# Exercise instructions:
As soon as the line containing "Given: Click the Sipariş Özeti label" appears, copy it and every following line word for word until the records end.

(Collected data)
--------------------------------------------------

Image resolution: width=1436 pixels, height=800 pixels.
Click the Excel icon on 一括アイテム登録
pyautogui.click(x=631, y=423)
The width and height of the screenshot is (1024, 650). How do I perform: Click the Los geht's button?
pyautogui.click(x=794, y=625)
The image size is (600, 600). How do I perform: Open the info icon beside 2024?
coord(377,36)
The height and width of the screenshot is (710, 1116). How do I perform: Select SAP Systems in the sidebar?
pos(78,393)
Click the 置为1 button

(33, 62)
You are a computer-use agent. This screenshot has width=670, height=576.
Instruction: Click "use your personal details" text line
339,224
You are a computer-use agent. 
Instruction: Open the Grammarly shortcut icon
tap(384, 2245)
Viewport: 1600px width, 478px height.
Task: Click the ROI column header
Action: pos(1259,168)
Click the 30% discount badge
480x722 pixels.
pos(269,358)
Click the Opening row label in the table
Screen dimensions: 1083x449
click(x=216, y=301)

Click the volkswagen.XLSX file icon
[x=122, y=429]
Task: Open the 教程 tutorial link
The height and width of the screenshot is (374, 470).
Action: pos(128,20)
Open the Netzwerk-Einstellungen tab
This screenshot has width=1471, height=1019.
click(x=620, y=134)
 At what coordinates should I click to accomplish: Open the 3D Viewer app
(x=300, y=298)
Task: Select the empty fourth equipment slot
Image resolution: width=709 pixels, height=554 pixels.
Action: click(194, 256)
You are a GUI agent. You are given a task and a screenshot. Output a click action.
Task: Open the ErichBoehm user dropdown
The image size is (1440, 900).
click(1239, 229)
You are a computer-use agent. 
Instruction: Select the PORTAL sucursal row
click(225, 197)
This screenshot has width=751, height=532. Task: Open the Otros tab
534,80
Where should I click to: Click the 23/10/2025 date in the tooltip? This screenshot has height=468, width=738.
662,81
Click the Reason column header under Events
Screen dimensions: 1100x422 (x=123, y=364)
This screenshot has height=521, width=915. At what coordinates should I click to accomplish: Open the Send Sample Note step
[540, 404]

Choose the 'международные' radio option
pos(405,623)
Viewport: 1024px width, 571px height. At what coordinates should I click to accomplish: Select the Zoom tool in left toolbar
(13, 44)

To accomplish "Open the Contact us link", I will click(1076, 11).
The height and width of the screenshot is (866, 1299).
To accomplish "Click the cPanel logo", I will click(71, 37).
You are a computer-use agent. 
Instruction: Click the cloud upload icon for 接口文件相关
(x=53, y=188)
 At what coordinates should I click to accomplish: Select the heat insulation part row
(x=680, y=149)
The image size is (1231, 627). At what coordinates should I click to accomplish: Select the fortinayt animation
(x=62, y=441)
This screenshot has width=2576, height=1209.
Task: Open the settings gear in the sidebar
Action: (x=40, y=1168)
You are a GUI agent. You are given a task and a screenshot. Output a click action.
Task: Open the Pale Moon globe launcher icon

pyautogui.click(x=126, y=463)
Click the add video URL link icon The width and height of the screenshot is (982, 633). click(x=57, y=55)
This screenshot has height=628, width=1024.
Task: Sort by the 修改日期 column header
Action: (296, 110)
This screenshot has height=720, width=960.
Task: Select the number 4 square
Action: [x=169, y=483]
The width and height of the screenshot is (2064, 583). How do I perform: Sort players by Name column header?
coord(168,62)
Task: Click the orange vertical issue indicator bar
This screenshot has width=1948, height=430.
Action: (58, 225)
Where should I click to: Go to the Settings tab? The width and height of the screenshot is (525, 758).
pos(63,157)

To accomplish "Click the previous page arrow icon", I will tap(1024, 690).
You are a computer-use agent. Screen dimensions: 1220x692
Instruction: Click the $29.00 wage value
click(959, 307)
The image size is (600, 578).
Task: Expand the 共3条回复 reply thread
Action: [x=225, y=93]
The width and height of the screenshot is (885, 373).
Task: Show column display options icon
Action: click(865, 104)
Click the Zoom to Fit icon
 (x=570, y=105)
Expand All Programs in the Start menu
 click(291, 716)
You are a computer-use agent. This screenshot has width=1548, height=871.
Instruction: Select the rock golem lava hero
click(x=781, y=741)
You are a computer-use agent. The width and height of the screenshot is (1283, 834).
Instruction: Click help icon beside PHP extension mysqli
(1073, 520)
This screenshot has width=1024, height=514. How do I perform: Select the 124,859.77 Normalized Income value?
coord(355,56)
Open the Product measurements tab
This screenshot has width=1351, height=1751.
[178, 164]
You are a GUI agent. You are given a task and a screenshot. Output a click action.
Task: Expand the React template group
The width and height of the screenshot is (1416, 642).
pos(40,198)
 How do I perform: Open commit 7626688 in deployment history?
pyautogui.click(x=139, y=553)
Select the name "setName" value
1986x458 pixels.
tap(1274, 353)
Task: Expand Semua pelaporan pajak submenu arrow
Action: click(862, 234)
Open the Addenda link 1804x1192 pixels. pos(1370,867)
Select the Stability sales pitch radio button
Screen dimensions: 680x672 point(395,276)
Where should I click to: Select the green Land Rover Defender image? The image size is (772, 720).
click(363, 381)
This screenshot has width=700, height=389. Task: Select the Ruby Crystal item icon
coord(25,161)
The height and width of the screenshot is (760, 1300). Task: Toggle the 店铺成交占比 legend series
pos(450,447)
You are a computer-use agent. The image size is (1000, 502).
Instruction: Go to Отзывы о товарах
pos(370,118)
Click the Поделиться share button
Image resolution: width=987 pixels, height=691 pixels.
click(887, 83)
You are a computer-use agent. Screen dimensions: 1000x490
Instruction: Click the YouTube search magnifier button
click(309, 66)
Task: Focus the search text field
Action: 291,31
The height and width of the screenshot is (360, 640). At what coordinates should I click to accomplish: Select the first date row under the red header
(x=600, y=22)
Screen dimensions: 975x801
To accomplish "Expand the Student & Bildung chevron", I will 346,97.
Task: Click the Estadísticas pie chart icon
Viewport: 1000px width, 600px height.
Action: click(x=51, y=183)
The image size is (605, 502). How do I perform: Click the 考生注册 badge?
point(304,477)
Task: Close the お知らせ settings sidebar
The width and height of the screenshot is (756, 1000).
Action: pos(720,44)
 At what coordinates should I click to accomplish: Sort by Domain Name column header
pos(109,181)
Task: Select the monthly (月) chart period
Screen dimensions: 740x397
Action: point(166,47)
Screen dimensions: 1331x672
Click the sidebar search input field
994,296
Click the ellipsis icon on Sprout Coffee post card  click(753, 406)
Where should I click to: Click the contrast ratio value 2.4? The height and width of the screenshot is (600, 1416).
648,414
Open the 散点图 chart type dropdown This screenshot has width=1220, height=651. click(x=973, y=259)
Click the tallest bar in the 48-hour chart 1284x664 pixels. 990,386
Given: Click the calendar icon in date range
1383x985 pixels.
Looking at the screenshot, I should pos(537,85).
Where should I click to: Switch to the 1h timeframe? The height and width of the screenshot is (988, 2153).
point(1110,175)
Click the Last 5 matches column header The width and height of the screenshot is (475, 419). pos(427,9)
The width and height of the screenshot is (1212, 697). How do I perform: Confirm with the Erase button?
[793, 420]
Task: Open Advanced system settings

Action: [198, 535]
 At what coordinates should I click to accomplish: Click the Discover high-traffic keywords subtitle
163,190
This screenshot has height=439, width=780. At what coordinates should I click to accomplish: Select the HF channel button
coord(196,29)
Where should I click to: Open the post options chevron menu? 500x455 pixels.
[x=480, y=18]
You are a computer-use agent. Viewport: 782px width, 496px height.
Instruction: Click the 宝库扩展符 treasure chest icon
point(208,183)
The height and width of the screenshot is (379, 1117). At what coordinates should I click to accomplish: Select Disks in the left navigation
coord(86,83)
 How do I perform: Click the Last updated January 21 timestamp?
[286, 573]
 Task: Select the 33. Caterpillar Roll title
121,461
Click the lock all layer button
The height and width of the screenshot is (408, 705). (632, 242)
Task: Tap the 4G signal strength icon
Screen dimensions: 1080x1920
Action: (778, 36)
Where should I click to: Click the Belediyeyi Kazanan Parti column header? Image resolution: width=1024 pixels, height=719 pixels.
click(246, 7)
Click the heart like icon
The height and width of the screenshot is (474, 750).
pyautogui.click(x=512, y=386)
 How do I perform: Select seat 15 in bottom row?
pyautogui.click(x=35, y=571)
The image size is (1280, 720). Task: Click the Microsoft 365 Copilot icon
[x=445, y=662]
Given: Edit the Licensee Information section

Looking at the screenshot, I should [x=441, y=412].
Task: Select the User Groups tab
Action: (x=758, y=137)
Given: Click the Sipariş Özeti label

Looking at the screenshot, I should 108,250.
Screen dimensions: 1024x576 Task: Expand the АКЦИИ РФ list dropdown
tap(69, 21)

--------------------------------------------------

# Task result:
Given: Click the Sipariş Özeti label

Looking at the screenshot, I should 108,250.
Screen dimensions: 1024x576 Task: Expand the АКЦИИ РФ list dropdown
tap(69, 21)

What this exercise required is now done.